= Supplied passage =
Till Kanga Come
WONDER WEDNESDAY
On Wednesdays I look at various chapters in Wonder Woman’s history. Click here for previous installments.
Wonder Woman #209, DC Comics, January 1974.
Newly reinstated writer/editor Robert Kanigher continues to recycle stories he wrote way back in the 1940s, newly reillustrated by Ric Estrada. This issue contains two such stories: The first one, “The Planet of Plunder,” is a reworking of a story of the same name from September 1948’s Wonder Woman #31 (as yet unreprinted in any collections). It’s a curious choice for this treatment, however, because that story itself was a sequel to “The First Battle of Neptunia,” a three-part story by Joyce Murchison from December 1946’s Wonder Woman #15. And the trouble is, it doesn’t make a whole lot of sense unless you know the earlier story.
Wonder Woman is flying along when she gets a distress call from the Amazons who went to visit Neptunia, the underwater city in the Pacific, who found that the city’s female rulers had been overthrown and it was ruled by men again.
This story presumes that you have some familiarity with what happened before, which was a gamble in 1948, two years after the first story, but almost 30 years later that’s just crazy talk, and it’s not like Kanigher bothered to reprint or recap the earlier tale. So let’s take a look back at Neptunia’s introduction from issue 15, conveniently reprinted in the hardbound Wonder Woman Archives vol. 6, which is not-so-conveniently out of print and ridiculously expensive to find.
Wonder Woman #15, DC Comics, December 1946.
First of all, just look at the difference in the splash pages here (no pun intended). The 1940s illustration by original Wonder Woman artist H.G. Peter looks like a work of art, almost like something out of an old Japanese painting, complete with grabbing tentacles. (Hey, I said almost.) And the Neptunian soldier riding that fish has a pretty awesome design, too (with a trident insignia subtly reminiscent of a swastika).
As for Estrada’s 1970s version—well, the fish is pretty cool looking. I like its angry bushy eyebrows. But the jolly bearded warrior surfing atop it is pretty ho-hum in comparison. It’s all very cartoony and a little awkward, though he continues to draw pretty women well enough.
Back to Murchison’s story (and I’d love to know more about Murchison herself, considering that she was the first of very few women ever to write Wonder Woman), the premise is pretty darned crazy. A fragment of the planet Neptune falls into the ocean, and it’s populated by macho jerks. No sooner does some astronomer guy broadcast a warning than bam, an earthquake hits, just as Wonder Woman’s mom warns her, hey, there’s an earthquake coming. Thanks, mom!
The chunk of Neptune becomes a whole new continent, and Steve Trevor and Diana Prince are assigned to go check it out. The astronomer, Doctor Astrolog, is on the expedition too, and Wonder Woman’s pal Etta Candy and all her sorority sisters (who are students of his at Holliday College) manage to convince him into taking them along too.

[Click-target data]

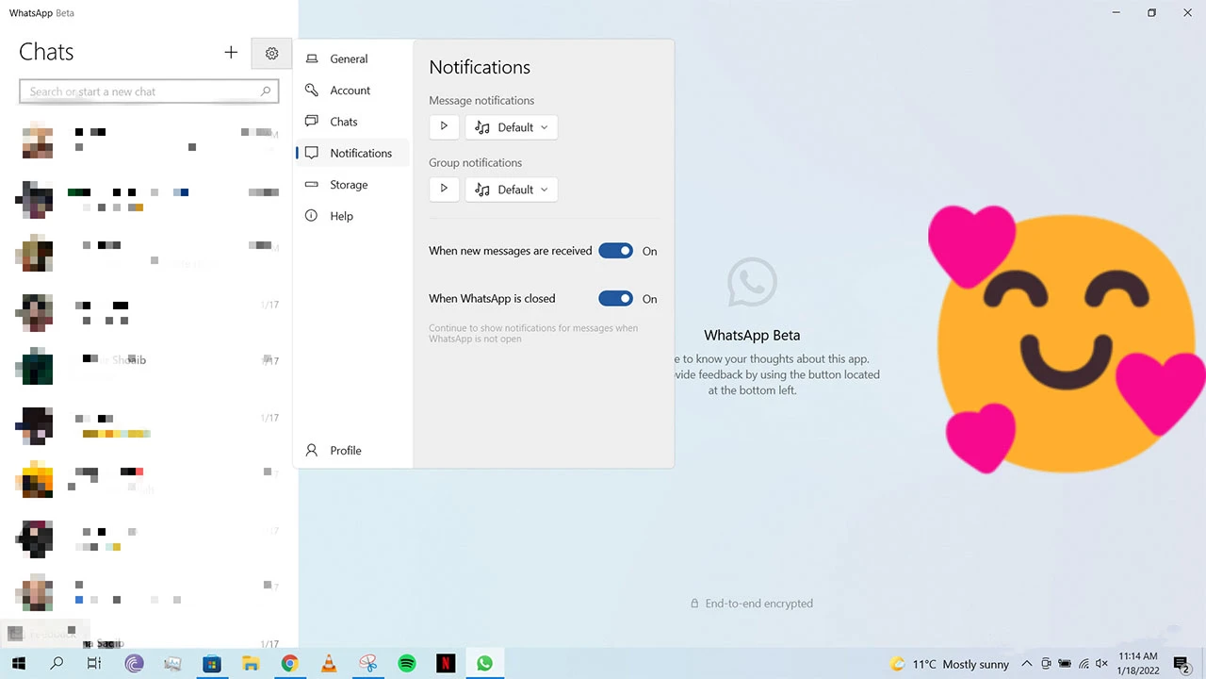The height and width of the screenshot is (679, 1206).
Task: Open the Profile section
Action: coord(345,451)
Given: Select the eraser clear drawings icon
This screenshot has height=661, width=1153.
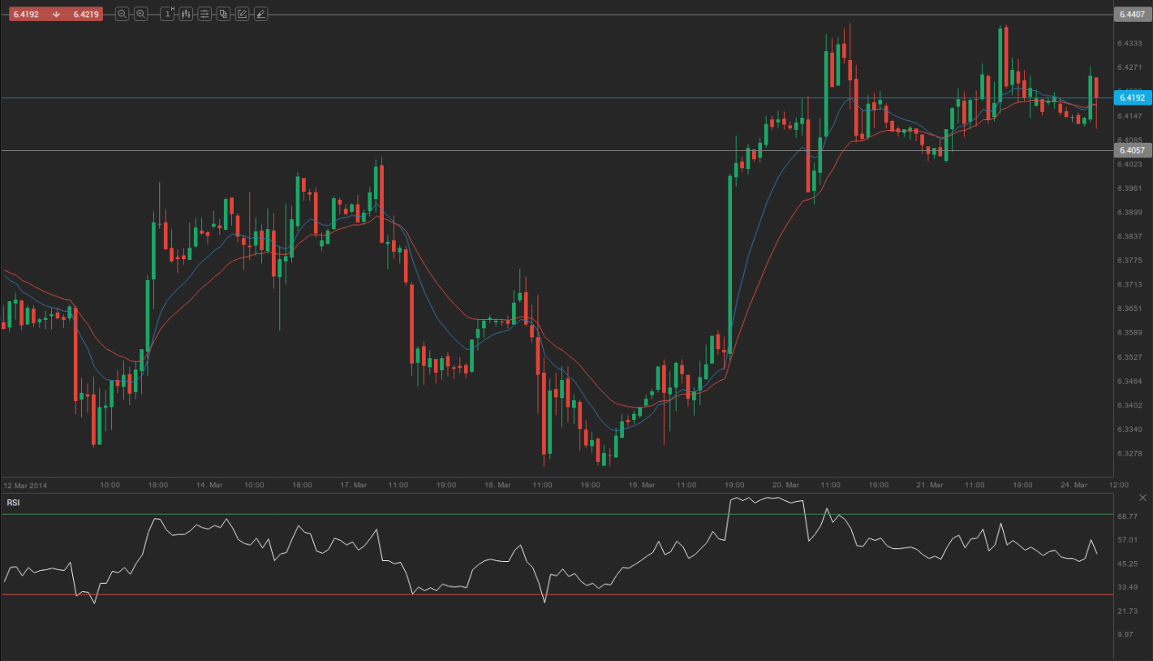Looking at the screenshot, I should (260, 14).
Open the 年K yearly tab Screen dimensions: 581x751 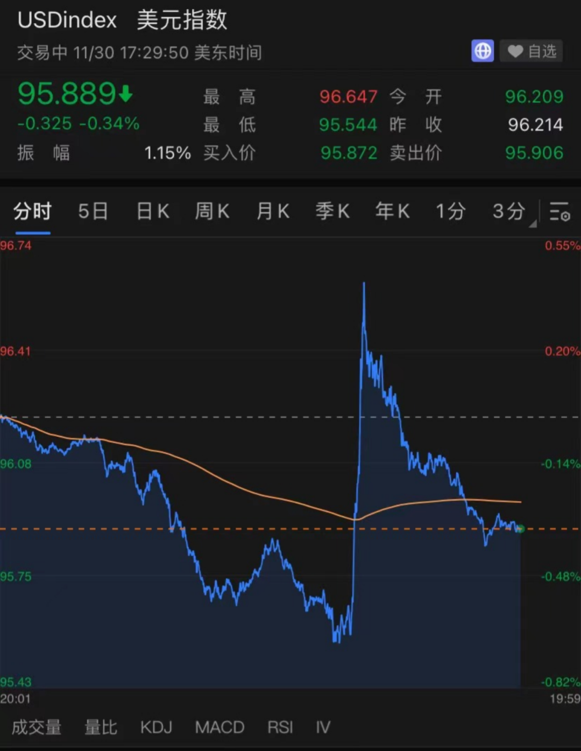tap(393, 211)
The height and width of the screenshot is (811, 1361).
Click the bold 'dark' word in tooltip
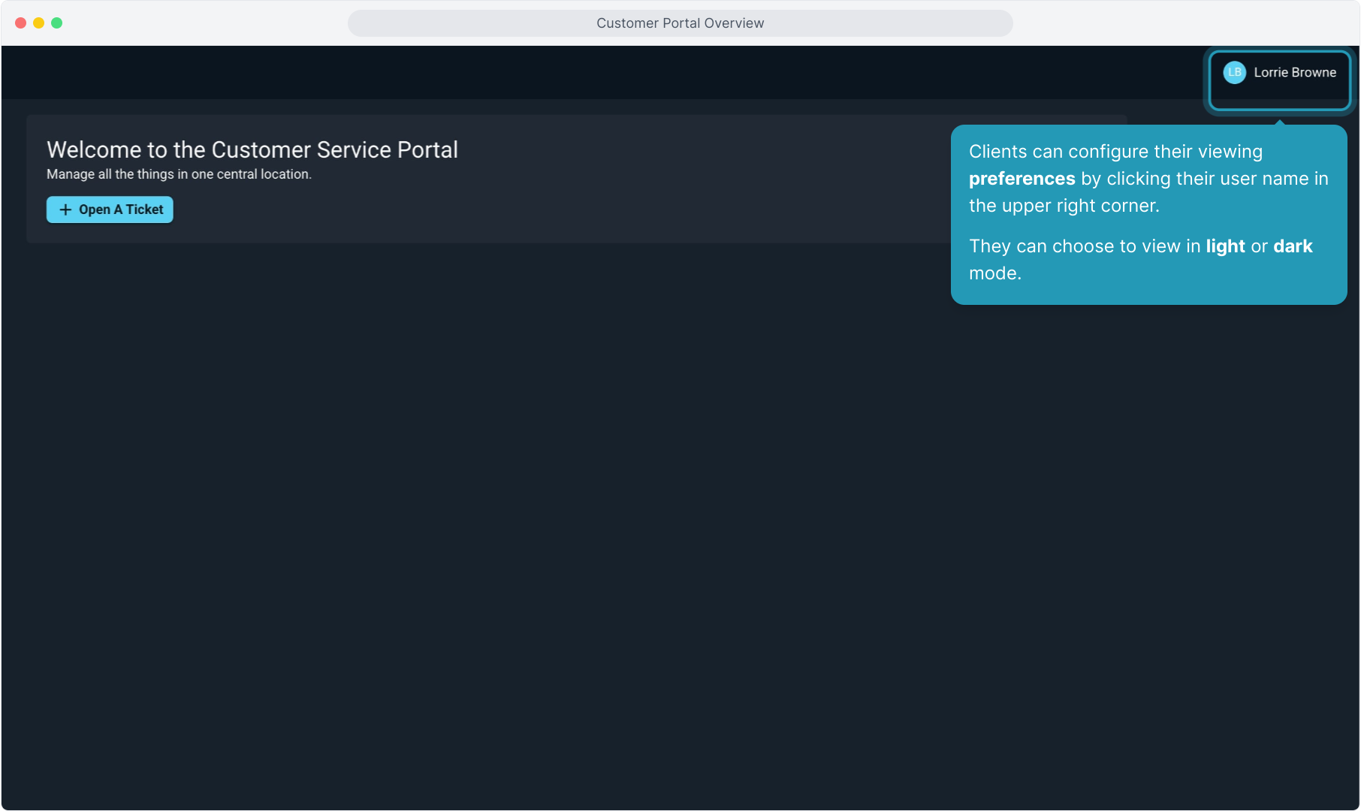tap(1293, 246)
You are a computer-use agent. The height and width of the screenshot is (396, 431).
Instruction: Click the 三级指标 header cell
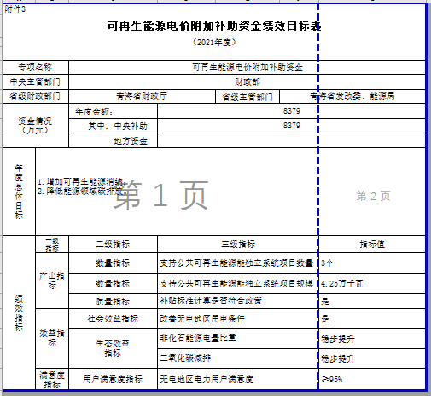coord(238,245)
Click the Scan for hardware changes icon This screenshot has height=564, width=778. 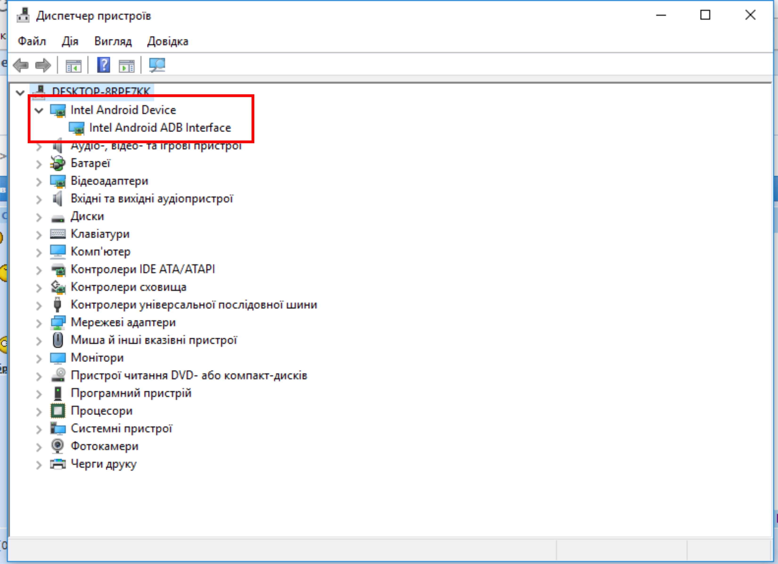tap(157, 65)
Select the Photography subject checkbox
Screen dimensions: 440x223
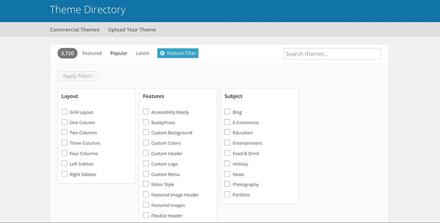coord(227,184)
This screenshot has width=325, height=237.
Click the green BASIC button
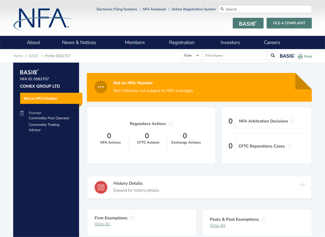tap(248, 23)
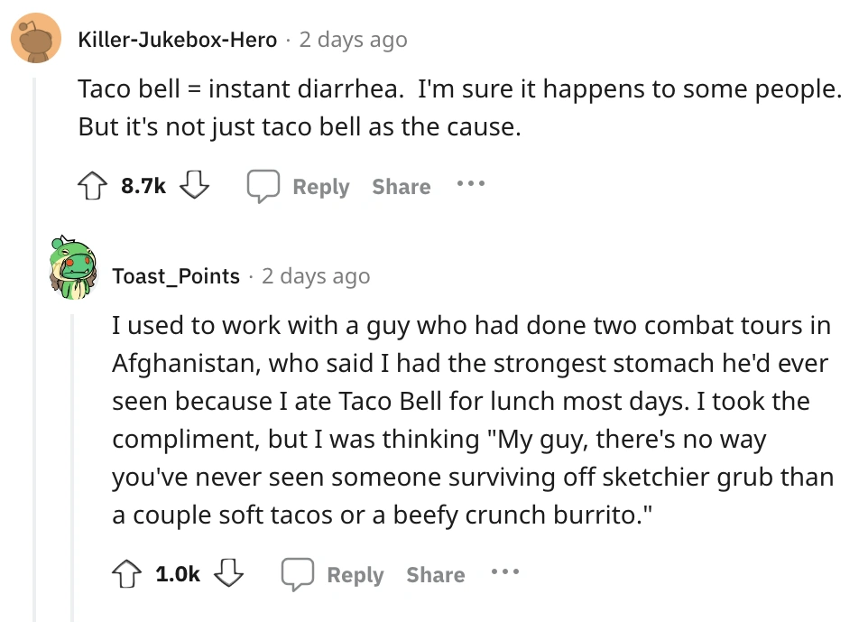868x622 pixels.
Task: Open Toast_Points' profile
Action: click(176, 276)
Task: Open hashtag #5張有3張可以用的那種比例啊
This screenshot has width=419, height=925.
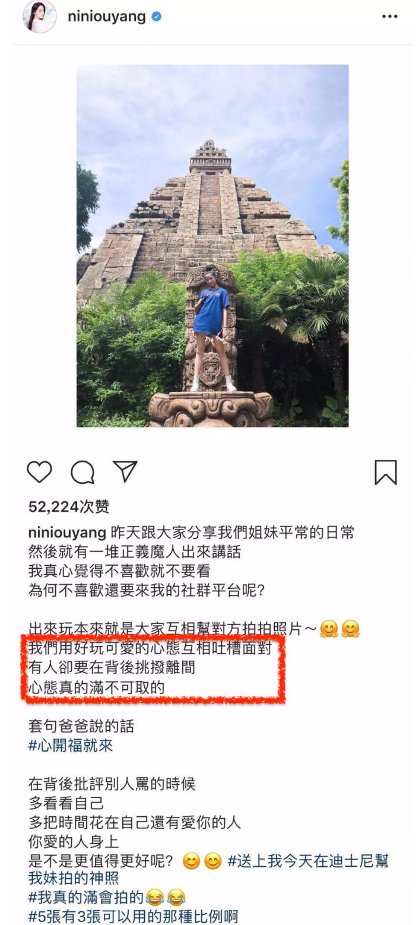Action: pyautogui.click(x=133, y=916)
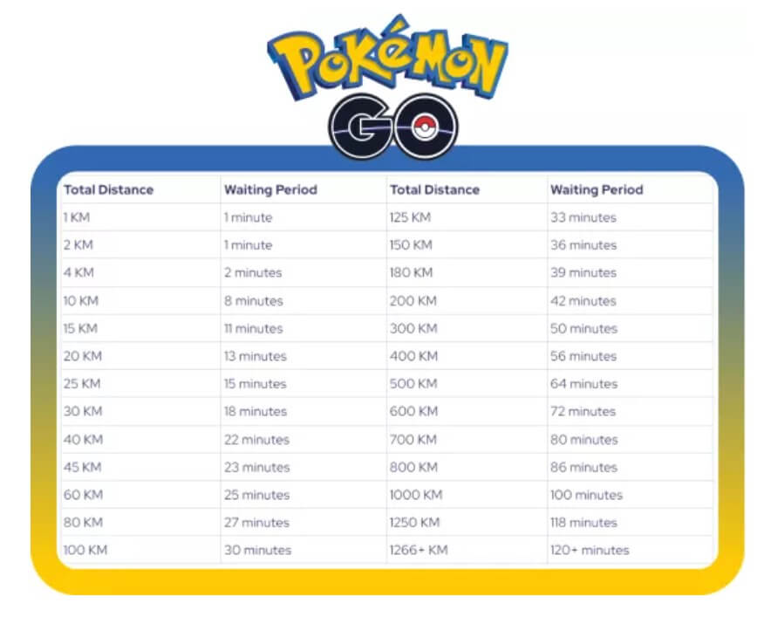Select the 120+ minutes waiting cell

tap(589, 550)
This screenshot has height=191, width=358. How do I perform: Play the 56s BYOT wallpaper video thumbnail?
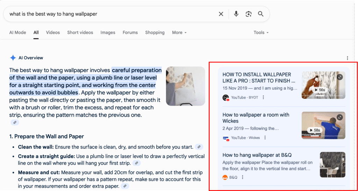pos(323,85)
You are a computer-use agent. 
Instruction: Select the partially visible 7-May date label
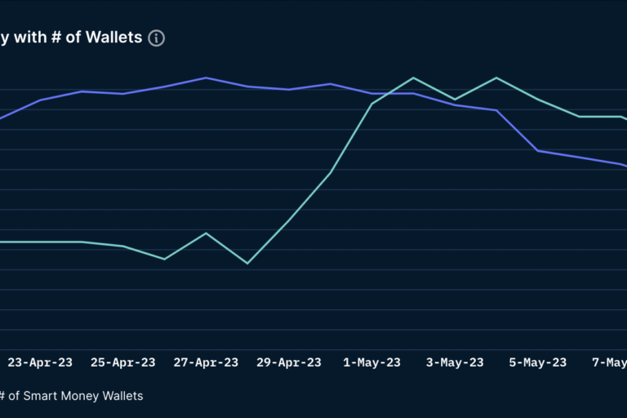(x=609, y=362)
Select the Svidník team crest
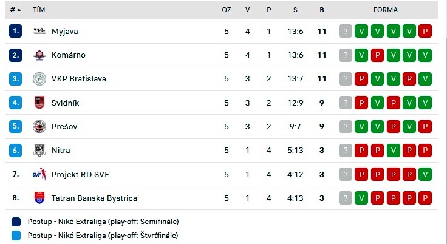Image resolution: width=447 pixels, height=244 pixels. 39,103
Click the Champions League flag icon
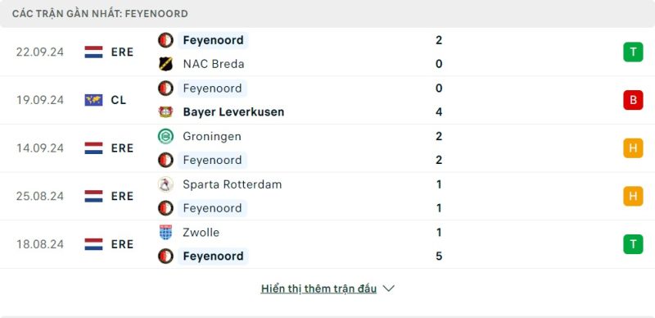The width and height of the screenshot is (655, 318). [93, 100]
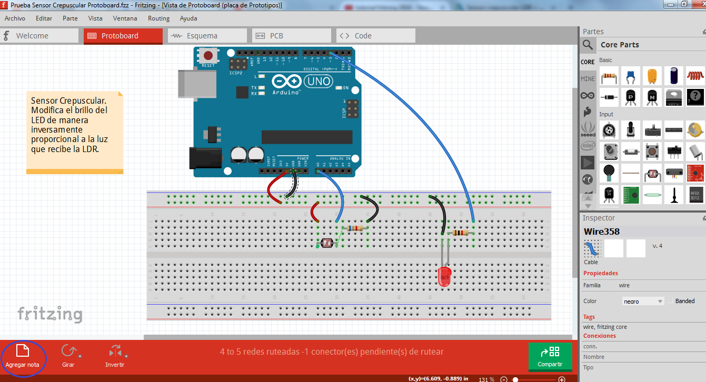
Task: Adjust the zoom slider at the bottom
Action: click(516, 379)

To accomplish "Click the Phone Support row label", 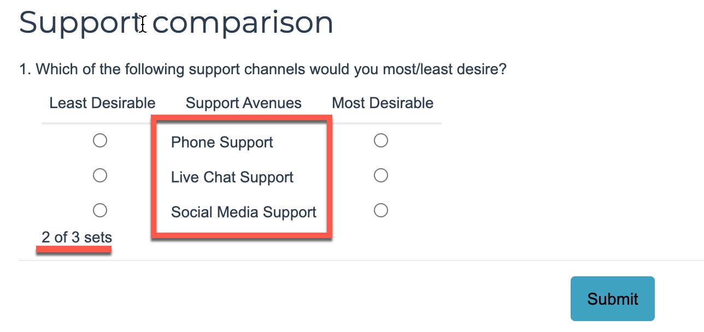I will click(x=222, y=143).
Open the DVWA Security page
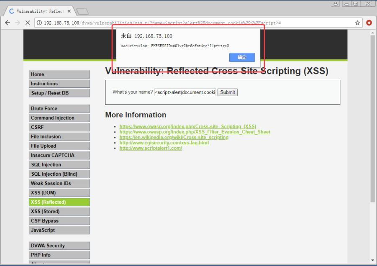 [x=59, y=246]
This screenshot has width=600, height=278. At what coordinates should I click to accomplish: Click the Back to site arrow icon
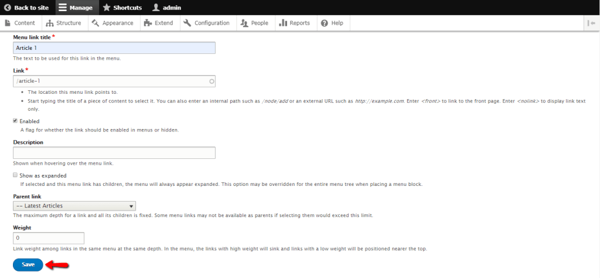[7, 8]
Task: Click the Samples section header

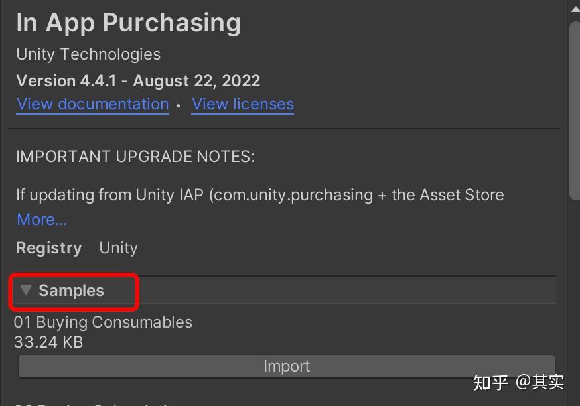Action: [72, 291]
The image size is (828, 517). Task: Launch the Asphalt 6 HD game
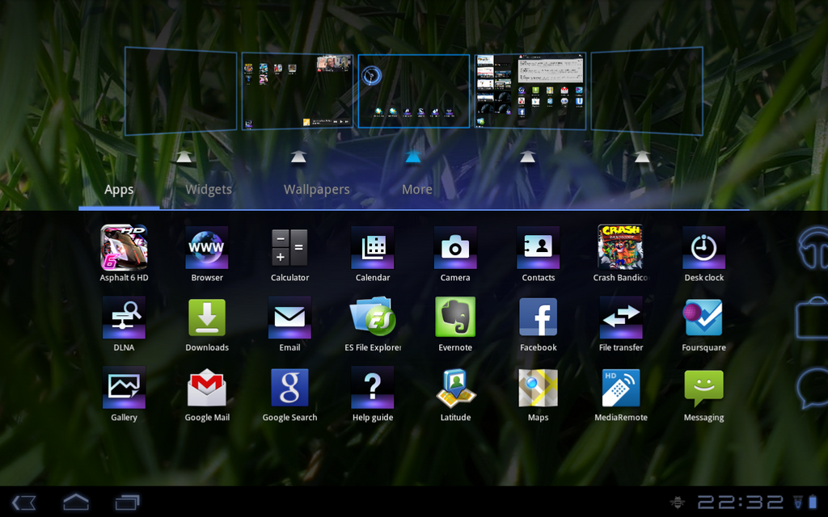(124, 248)
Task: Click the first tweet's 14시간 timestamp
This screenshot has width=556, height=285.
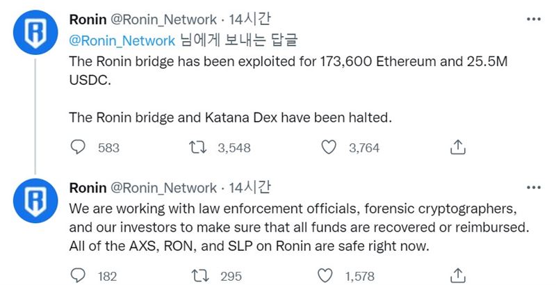Action: (250, 19)
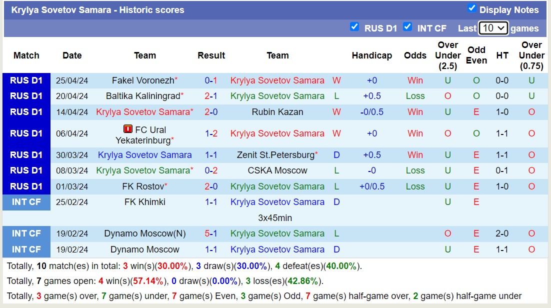Open the Last games count dropdown
The height and width of the screenshot is (308, 551).
click(493, 28)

= What is being asked =
Write the next part of the Wonder Woman comics review, picking up right after its final sentence about the trip to the new continent.

= Result below =
But when the ocean liner sets off on the way to this new continent, the sea suddenly parts all around it, leaving the ship beached on the ocean floor, surrounded by displaced and perplexed sea creatures.
Diana changes into Wonder Woman and deduces that some suspiciously aligned boulders aren’t really rocks at all, but some kind of water-repelling devices. She smashes ’em, sending the sea roaring back into place. But no sooner is the ship back on water than it’s attacked by diving-helmeted warriors riding some kind of freaky winged fish with tentacles.
Diana captures their leader, “the great Solo, master of masters on Neptunia.” He explains that the fragment of their planet brought them to Earth through a natural disaster, but they knew it was coming and made all the necessary preparations to survive the trip and conquer this new planet.
Wonder Woman wants to treat them to be peaceable instead, but first she’s going to have to teach them “loving submission.” So she takes Solo back to Neptunia, with Steve, Etta and the Holliday Girls escorting the other prisoners. On the way Wondy learns that there are no women in Neptunia. They create humans out of water when they need them, using a secret recipe, and then remove their free will, making them into “Mechanos.” The whole society is either Mechanos or Masters. Also their buildings are made out of solid water, crystallized by another secret process. Neptunian science sure is secret.
Compelled by Wonder Woman’s lasso, Solo commands his fellow Masters to draw up a treaty of friendship with America, but his peers aren’t having it, sneering that he’s just the prisoner of a girl. Mind you, they’ve never even seen a woman before, so I don’t know where they got this fully-formed male chauvinism, but what are you gonna do? Boys will be boys.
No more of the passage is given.